### 課題指示
阪急の連結器に関する文章に基づき、次の問いに答えなさい。
(a) 名鉄で、通常の運用で連結することがない先頭車では、どの部分が省略されているか。
(b) 5000系列以前の車両で、梅田方のみ連結器の根元から横に向けてついているバネは何と呼ばれるか。
(c) 8000系列の8両固定編成では、京都方の連結器は何に統一されているか。

前々から個人的にすごーく気になっておりました
阪急の連結器の話です
連結器は機能からして
当然、互換性が必要となる道具でして


名鉄を例にしますと
基本的には左写真の車両のように
自動連結器の下に電気連結器がついています
これがデフォルトで
通常の運用で連結することがない先頭車には
右写真のように、電気連結器部分が省略されています
電気連結器がないため、
そのままでは協調運転ができませんが、
自動連結器の部分は同じなので、
故障の救援の際はお互い連結することができます
というように
基本的な部分は共通にすることで
通常の連結だけでなく異常時にも対応できるよう
同じ連結器を使うことがベターです
しかし、阪急はというと



大きく分けて3種類の連結器があります
名称は鉄道ピクトリアルによると
左から「自動連結器」「自動密着連結器」
「全自動密着連結器」となっています
以下ではそれぞれ
「自連」「密連」「全密連」と略します
密連と全密連は
先ほどの名鉄の2種と同じ感じですので、直接連結できます
しかし、自連とは連結できません
前から「なんで統一しないのかな」と気になっていました
詳しく見ていくと


比較的古いタイプ(5000系列以前)は
自連が基本となっています
梅田方のみ連結器の根元から横に向けて
バネがついています
復心装置というらしいです
連結器の下辺が
ななめに出ているのが特徴です
これは旧型車の連結器の位置が低く、
それにも対応するために下辺が延長されたようです
基本は自連ですが、編成の中に入る先頭車には
乗り心地改善のため全密連が装着されています
この車両はもともと宝塚本線で8両を組んでいた編成で
分割されて箕面線に来たため、
片方の先頭車のみ、全密連がそのまま装備されています
屋根がアイボリーでない車両が
自連でない姿を見ると不思議な感じがします
つづいて6000、7000系列ですが
この系列が一番入り組んでいます



編成によってそれぞれ異なるうえ、
同じ編成でも前後で連結器形状が違うこともざら
というか前後で揃っている方が
めずらしいんじゃないかというくらいです


同じ6000系8両編成の梅田方でも
自連だったり全密連だったり・・・
増結運用に入れる編成で他車と連結する側の先頭車は
確実に全密連を装備するので、
ひとつの見分けポイントになります
特に最近の宝塚線6000系8両編成は
梅田方が自連の車両は8連運用専用、
全密連の車両は10連運用対応と
大体見分けることができます
ちなみにこの世代からは
自連の梅田方の復心装置はなくなり、
また、旧型車が置き換えられたので、下辺が水平になりました
7000系のリニューアル車でも
神戸方は自連の車両もいたりと
なかなか規則性がありません
ちなみにこの7012Fの梅田方先頭車は全密連なので
前後の車両の連結器に互換性がありません



つづいて8000系列
8両固定編成に限って言えば
梅田方は全密連、神宝方は自連、京都方は密連で
統一されています(だったはず)

### 利用可能データ
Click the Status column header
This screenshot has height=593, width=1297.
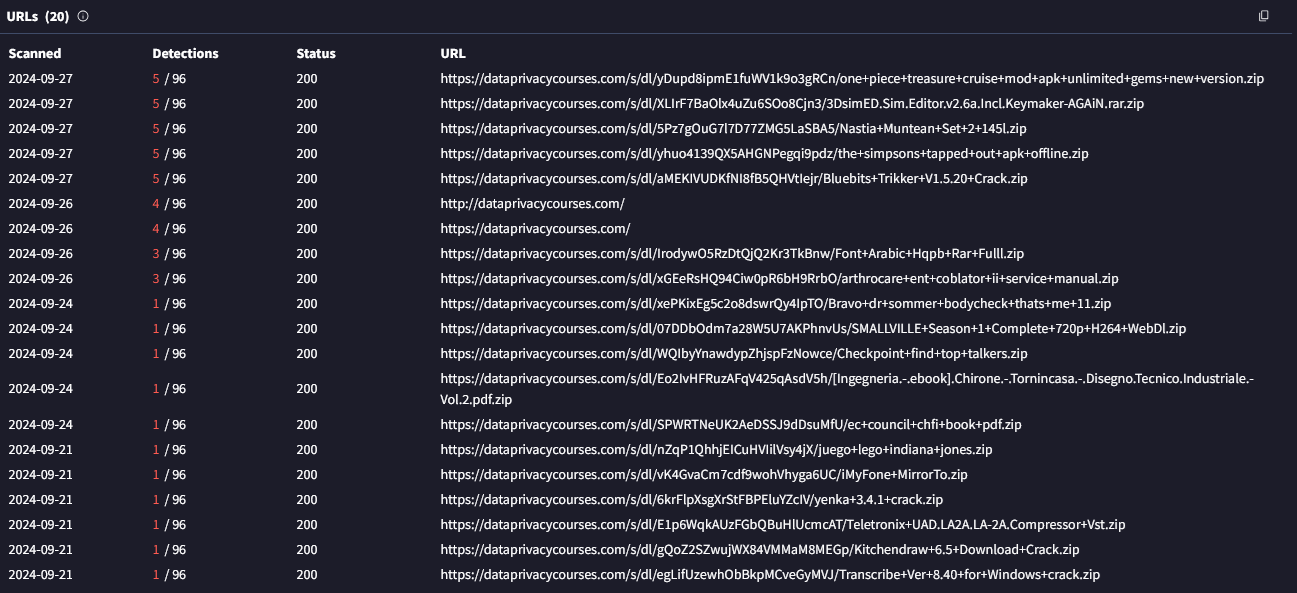click(x=316, y=54)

### 記述解答
(a) 電気連結器の部分です。
(b) 復心装置です。
(c) 密連（自動密着連結器）です。